Work task -> Render every line of the items below as a numbered list, skipping blank lines and leaving the pictures out.

Records shown ->

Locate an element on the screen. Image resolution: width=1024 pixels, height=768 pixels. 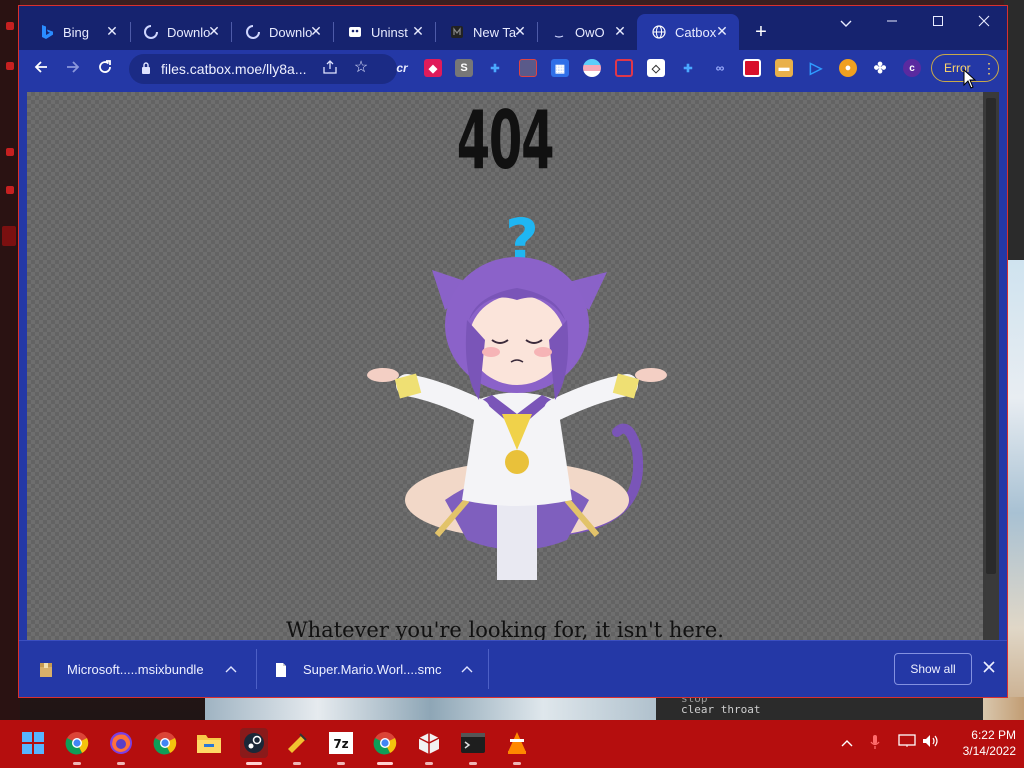
s-extension-icon: S is located at coordinates (464, 68).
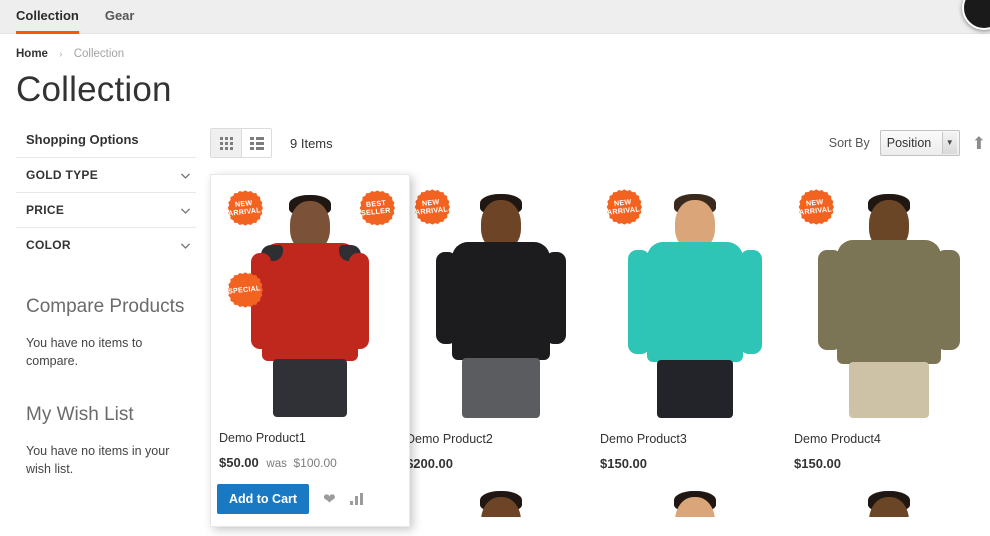 The image size is (990, 536). What do you see at coordinates (239, 462) in the screenshot?
I see `product-price-final: $50.00` at bounding box center [239, 462].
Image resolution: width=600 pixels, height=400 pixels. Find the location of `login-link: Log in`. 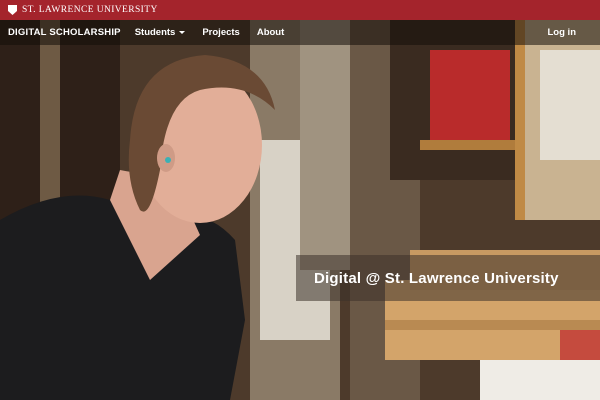

login-link: Log in is located at coordinates (562, 32).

Finished exercise ->
1. Locate an element on the screen. Image resolution: width=1024 pixels, height=768 pixels. 
2. s-extension-icon: S is located at coordinates (464, 68).
3.  The image size is (990, 536). What do you see at coordinates (239, 462) in the screenshot?
4. I see `product-price-final: $50.00` at bounding box center [239, 462].
5. Image resolution: width=600 pixels, height=400 pixels. Find the location of `login-link: Log in`. 
6. login-link: Log in is located at coordinates (562, 32).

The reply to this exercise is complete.